Sgherri ha molte personali alle spalle, e un lavoro corposo e sempre fedele alla sua poetica ma comunque sostanzialmente in progress. Il corpus dell’opera di Sgherri in dieci anni di personali si arricchisce a livello sintattico, con metodo: ogni serie di lavori organizza elementi significanti sempre nuovi, che verranno isolati e studiati nella serie successiva.
Se nella personale alla No Code di Bologna nel 2000 Sgherri sembrava aver ripulito la tela, approfondendo il tema del trompe l’oeil, riducendo la tavolozza al quasi monocromo, ecco che in questa mostra esso viene gradualmente ricondotto in una composizione popolata di simboli tipici ma anche del tutto nuovi.
Compaiono ad esempio lettere e numeri fluttuanti, che spostano ulteriormente la pittura di Sgherri verso il grafismo; non hanno alcun significato, l’autore li definisce “echi sonori” come se elementi così codificati risuonassero nel silenzio rarefatto che sembra effettivamente di percepire di fronte ad uno di questi lavori.

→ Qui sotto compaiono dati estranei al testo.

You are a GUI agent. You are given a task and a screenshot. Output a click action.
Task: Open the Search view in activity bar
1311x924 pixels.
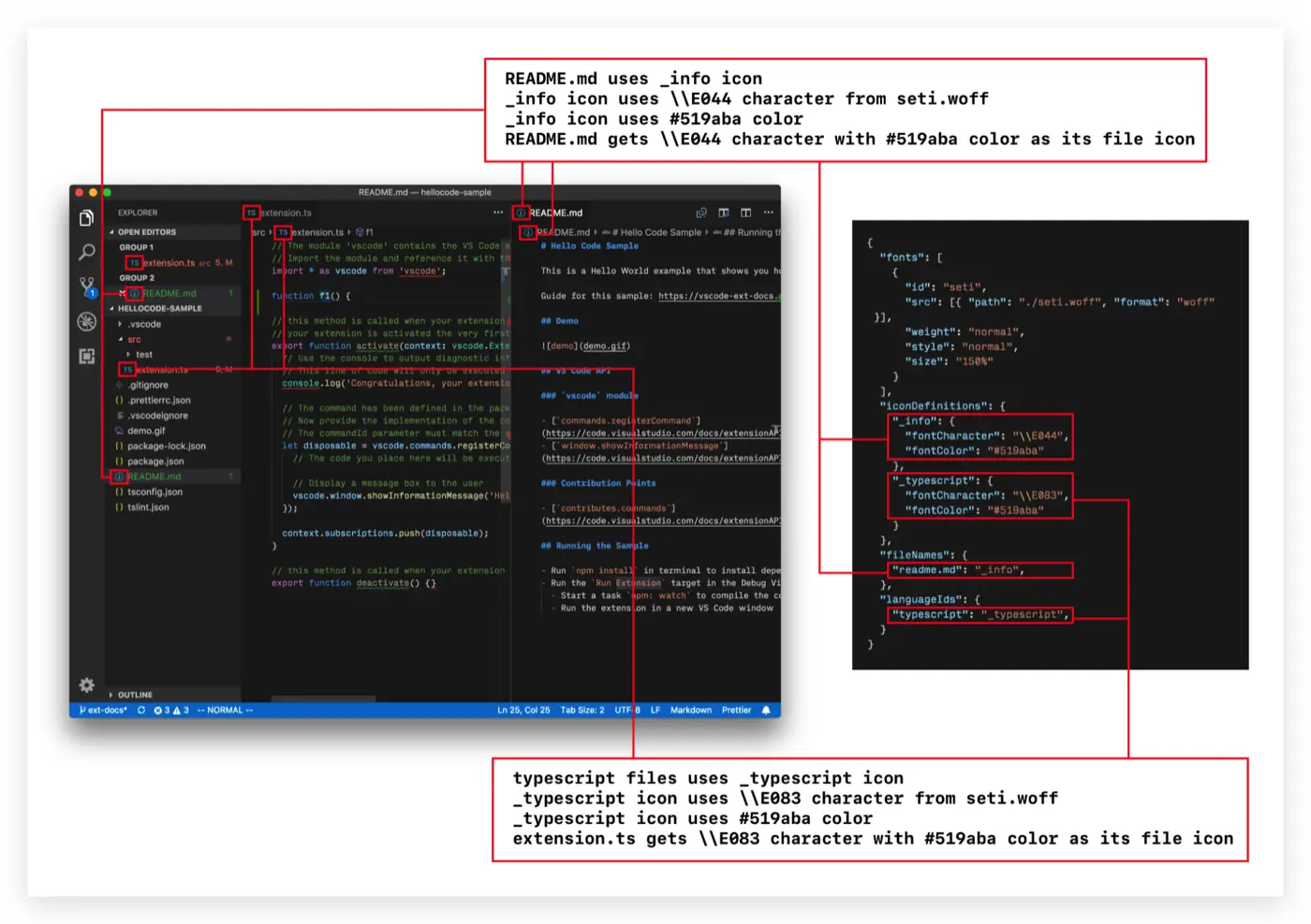(86, 252)
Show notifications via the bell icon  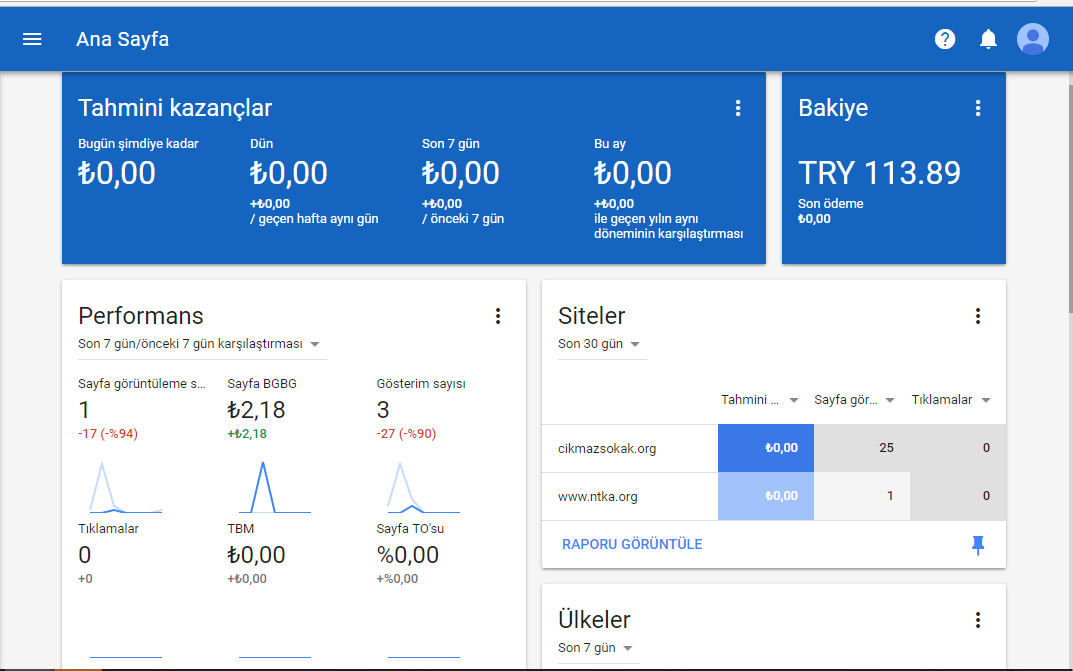click(988, 39)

Alla rarefazione non segue mai però un’effettiva saturazione: resta infatti come vera caratteristica del suo lavoro la delicatezza nella tecnica, e la capace misurazione dei simboli che non oberano il fruitore; anzi, benché il codice gli sia del tutto estraneo, esso risulta essere estremamente evocativo e tranquillizzante. I lavori sono tutti tecniche miste su cartoncino: lasciando all’acquerello il compito di definire un paesaggio delicato, velando il supporto di tinte pastello uniformi, l’olio definisce gli elementi che lo popolano: oggetti quotidiani, ma decontestualizzati e rare figure umane in lontananza.
Lo stilema di Sgherri ricorda un po’ il correlativo oggettivo di Pascoli: esattamente come il vocabolo scabro, l’oggetto di Sgherri espande la superficie semantica, rendendo il soggetto ricettivo e sviluppando una potente icasticità. Si prova di fronte a opere così coraggiosamente semplici una sorta di estatica tranquillità.